今回は、現在劇場で公開中の『室井慎次 生き続ける者』の内容を踏まえて、『踊る大捜査線 N.E.W.』の内容を予想&考察してみよう。以下の内容は『生き続ける者』のネタバレを含むため、必ず同作を劇場で観てから読むようにしていただきたい。
以下の内容は、映画『室井慎次 生き続ける者』の結末に関するネタバレを含みます。
Contents
考察&予想『踊る大捜査線 N.E.W.』はどうなる?
タイムラインは2026年?
まず、「踊る大捜査線」シリーズ全体の前提として、タイムラインがしっかりと定まっているということに注目したい。警察組織の中での昇格や降格、異動などの人事が重要な要素となるため、各キャラクターの履歴が明確に出るのが「踊る」の特徴だ。『室井慎次 敗れざる者』の公開に際しても室井慎次の履歴書が公開され話題になった。
チラシ裏面には#室井慎次 の履歴書が…
室井の歩みが、今明かされるー。#odoru #踊るプロジェクト #MUROISM pic.twitter.com/rnhpdEvzeD
— 『室井慎次 敗れざる者』『室井慎次 生き続ける者』公式 (@odoru_movief) July 23, 2024
そして、「踊る大捜査線」の映画シリーズは、青島と室井がコートを着る関係で秋から春が舞台になっていることが多いが、年については基本的に公開された年が劇中の舞台になっている。ということは、『踊る大捜査線 N.E.W.』は2026年が舞台になっている可能性が高い。今からおおよそ2年後、『生き続ける者』から2年ほど経った時期が舞台だと予想できる。
では、青島にとって2026年とはどういう時期なのだろうか。青島俊作の生年月日は織田裕二と同日に設定されており、2026年12月で59歳を迎える。60歳で定年を迎えた、ドラマシリーズのいかりや長介演じる和久さんとほぼ同じ年齢だ。ただ、現在の日本では2023年から公務員の定年延長が始まった関係から、青島俊作は2032年に65歳で定年を迎えると見られる。

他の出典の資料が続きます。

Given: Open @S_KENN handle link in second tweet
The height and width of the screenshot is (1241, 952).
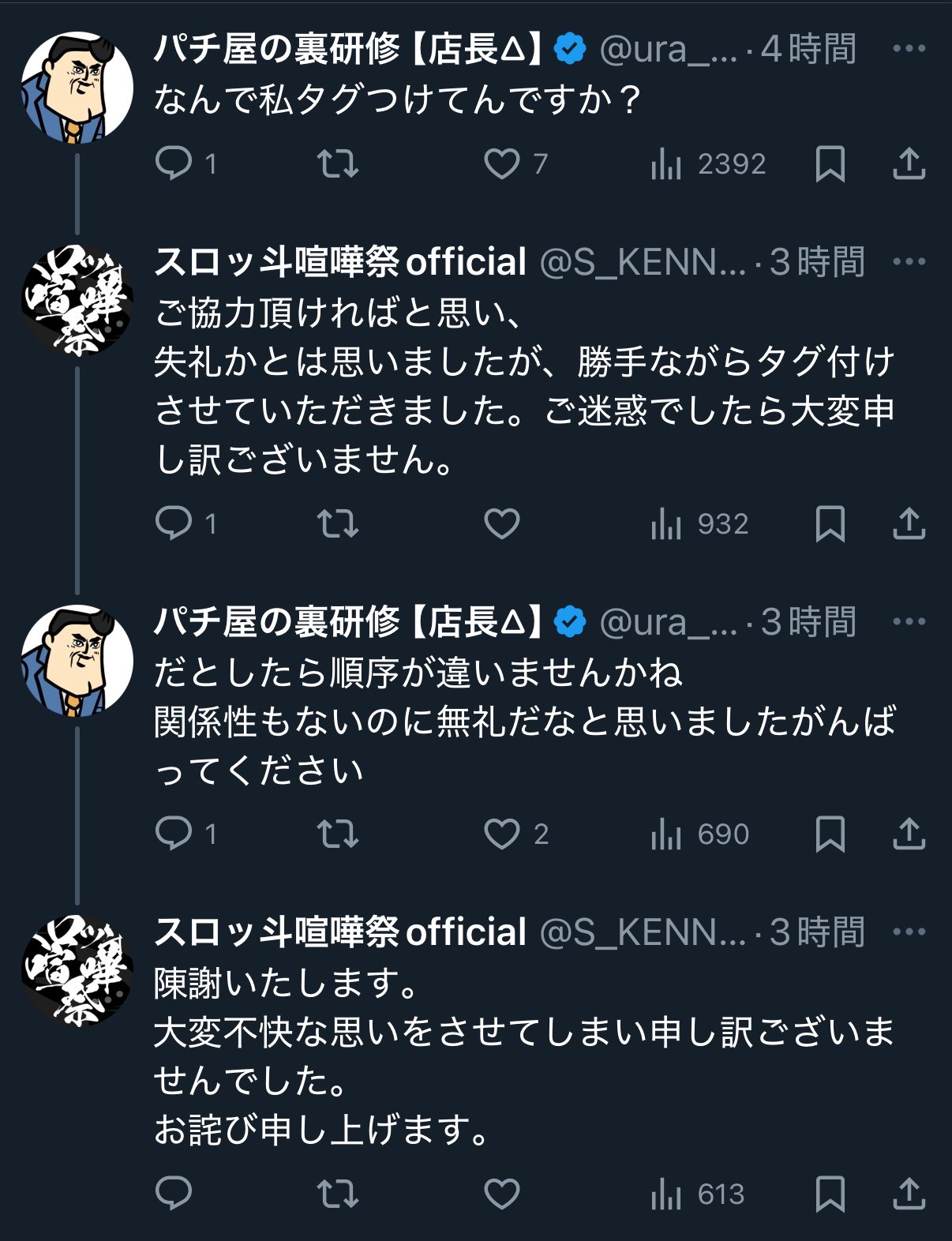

還暦まであと1年、定年まではあと6年という中で、青島俊作はこれまでのような無茶は出来ないだろう。そんな青島の状況とは裏腹に、『踊る大捜査線』の新作には「N.E.W.」という副題が付けられる。そこにはどんな意味が込められているのだろうか。
舞台は警視庁?
『室井慎次 敗れざる者』では、青島俊作が湾岸署を離れて警視庁に移り、刑事部の捜査支援分析センターに所属していることが明かされた。そのため、舞台はおそらくこれまでの湾岸署から警視庁に移るものと思われる。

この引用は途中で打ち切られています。